I am currently in the process of reading Riemannian Geometry by Gallot, Hulin and Lafontaine in order to learn more about differential and, well, Riemannian geometry. I'm more of a functional analyst so I'm trying to get accustomed to all the algebraic and geometric concepts and arguments, but not without issues...
Theorem $2.51$ is the theorem about the existence and uniqueness of the Levi-Civita connection, denoted by $D$, on a (pseudo-)Riemannian manifold $(M,g)$ (only the non-degenerescence of $g$ is used, hence $g$ can have any signature). In this book it is proved using a coordinate-free approach via the Koszul formula: $$2g(D_XY, Z) = L_X(g(Y,Z)) + L_Y(g(Z,X)) - L_Z(g(X,Y)) + g([X,Y], Z) - g([Y, Z], X) - g([X,Z], Y)$$
I have no problem with the uniqueness part, but I have trouble proving that this expression will serve to define a connection, i.e. a $\mathbb{R}$-bilinear map $D: \Gamma(TM)^2 \to \Gamma(TM)$ which is $\mathcal{C}^\infty(M)$-linear in the first variable and satisfies the Leibniz formula in respect to the second variable.
The advice from the authors given in that part of the proof suggests to check that the RHS of the formula, let's call it $P_{X,Y}(Z)$, is $\mathcal{C}^\infty(M)$-linear in regards to $Z$. However, what I have using the properties of the bracket and the metric and what I learned about Lie derivatives is this: $$P_{X,Y}(fZ) = f P_{X,Y}(Z) + fL_Z(g(X,Y)) - L_{fZ}(g(X,Y))$$ This should be good if the Lie derivative $L_X$ is $\mathcal{C}^\infty(M)$-linear in $X$ but at this step I wasn't too sure, because there is no formula given for $L_{fZ}$ relative to $L_Z$ and $f$ as far as I could see, be it in this book or on the net, including MSE.

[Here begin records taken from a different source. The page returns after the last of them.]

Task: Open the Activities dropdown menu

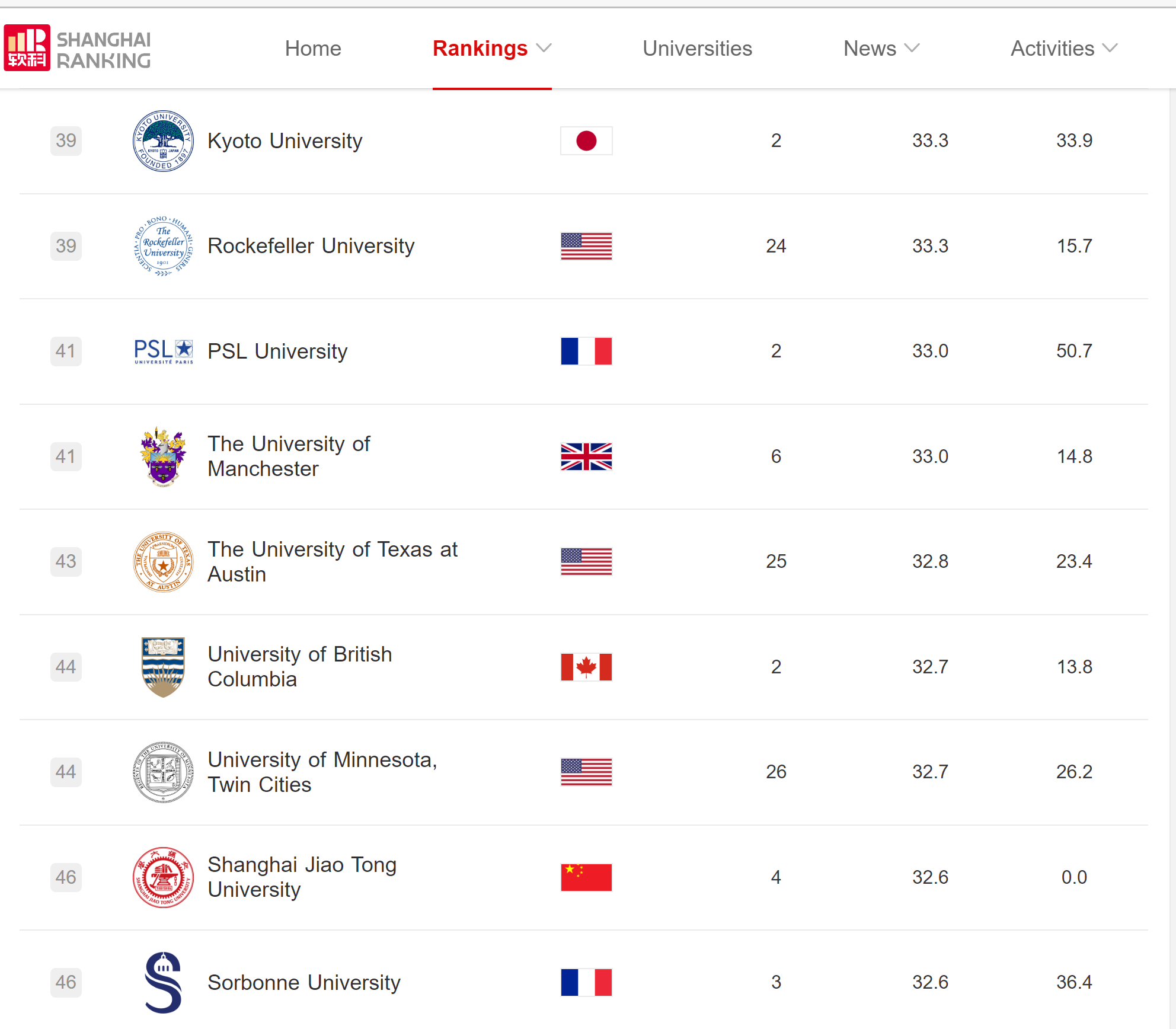Action: click(1064, 49)
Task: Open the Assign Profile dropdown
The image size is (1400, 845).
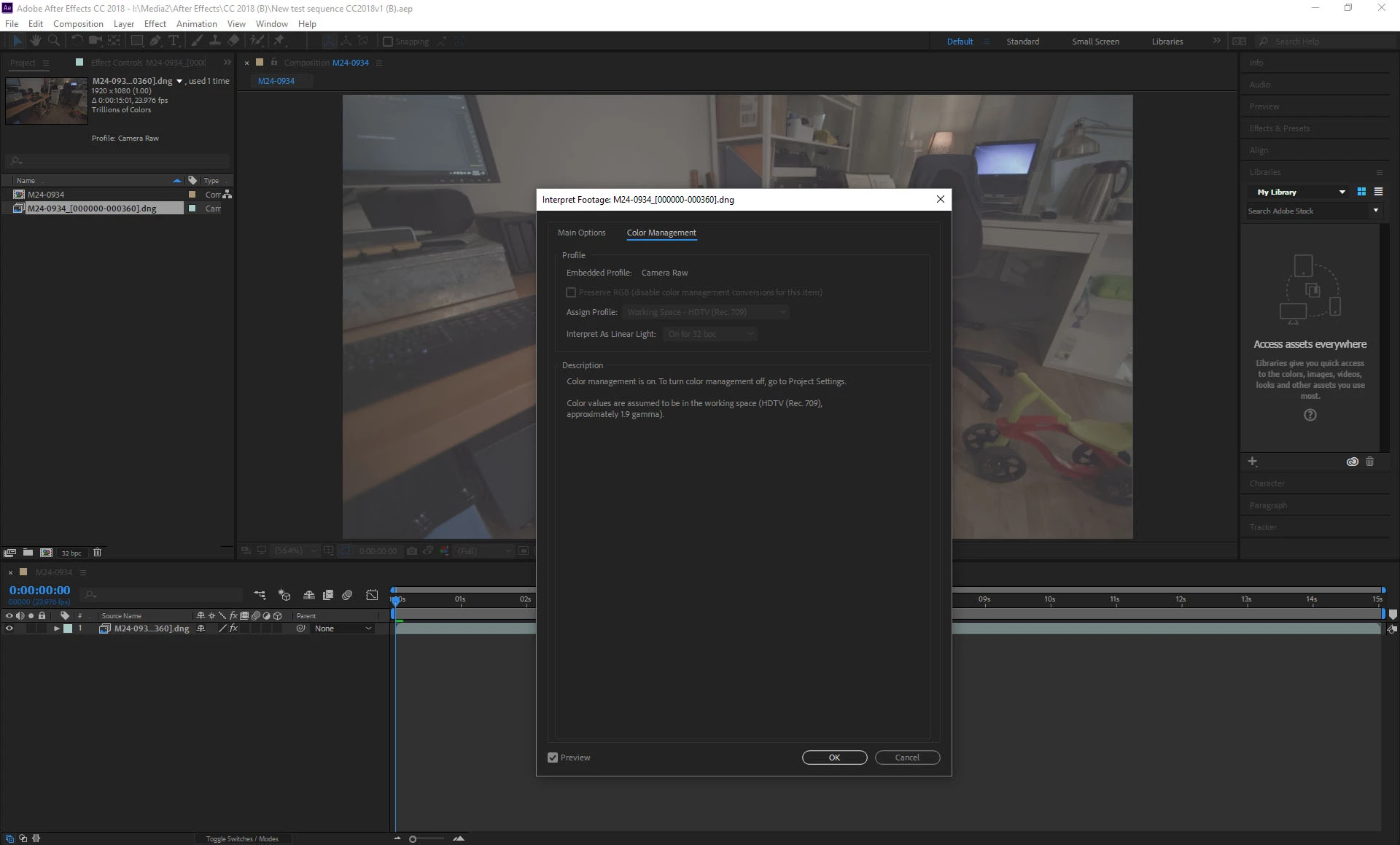Action: [x=705, y=312]
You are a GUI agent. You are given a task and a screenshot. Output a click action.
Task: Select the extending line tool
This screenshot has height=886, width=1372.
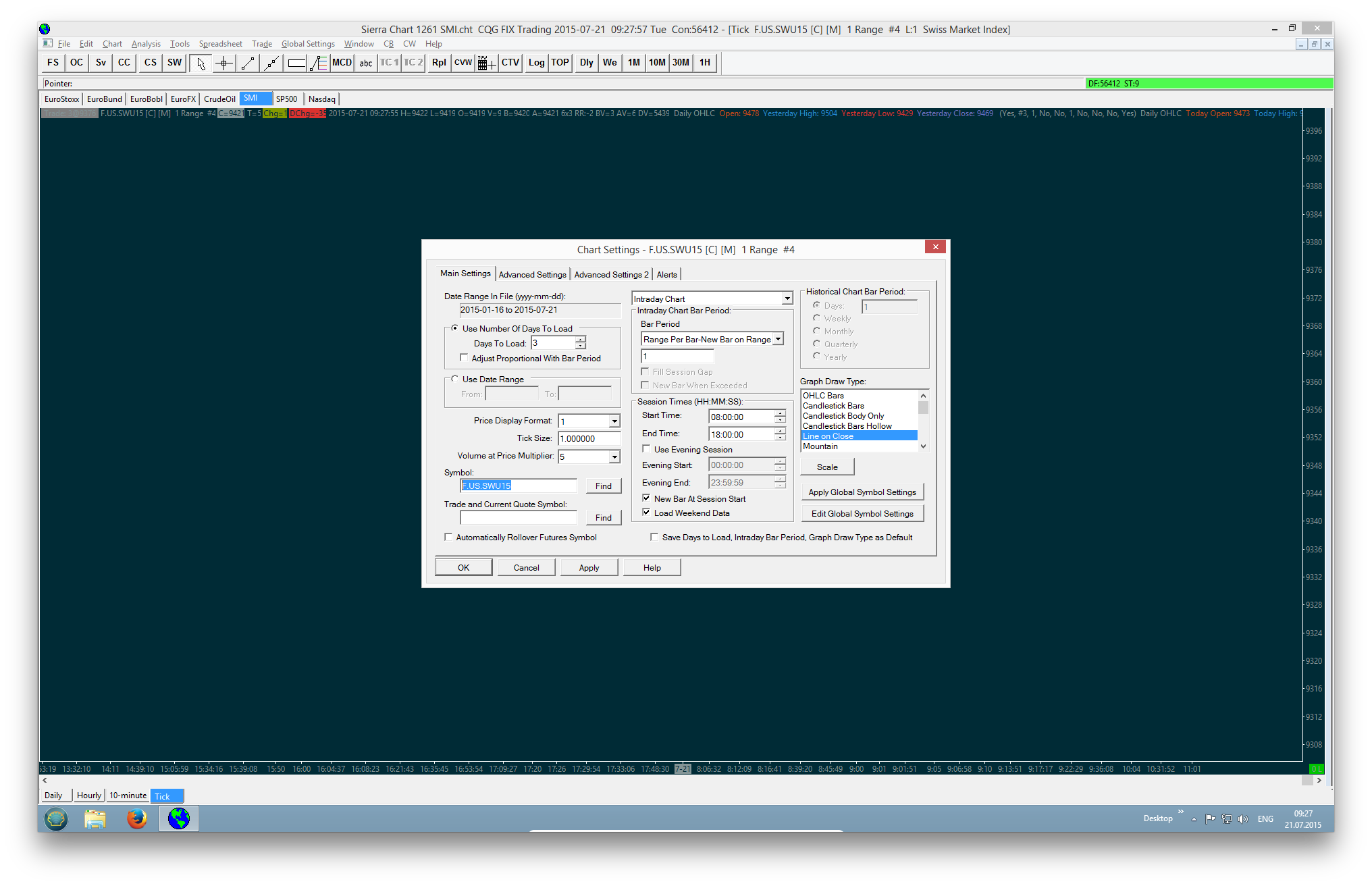(271, 63)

Ideally I would have liked to prove it coordinate-free but here's my simple-and-to-the-point attempt using local charts:
Let $(x_1, \cdots, x_n)$ be local coordinates on a chart $U$ on $M$ and $h \in \mathcal{C}^\infty(M)$. In these coordinates, we have: $$L_{fX}(h) = \sum_{i = 1}^n (fX)_i \frac{\partial h}{\partial x_i} = \sum_{i = 1}^n f X_i \frac{\partial h}{\partial x_i} = f L_X(h)$$
There was a formula on Wikipedia and on MSE for the action of the Lie derivative on differential forms: $$L_{fX}(\omega) = fL_X(\omega) + df \wedge \iota_X\omega$$ but I'm not sure whether this works on functions considering that the interior product $\iota_X$ is the contraction $c_{1,1}(X \otimes \cdot)$ which eats contravariant tensors of type $(0, q)$ for $q \geq 1$, and thus not functions. What does worry me a bit is that this does not seem to be $\mathcal{C}^\infty(M)$-linear in regard to $X$?
Hence my question is:
Is the action of the Lie derivative on functions $\mathcal{C}^\infty(M)$-linear in $X$? If not, what is wrong with what I've written?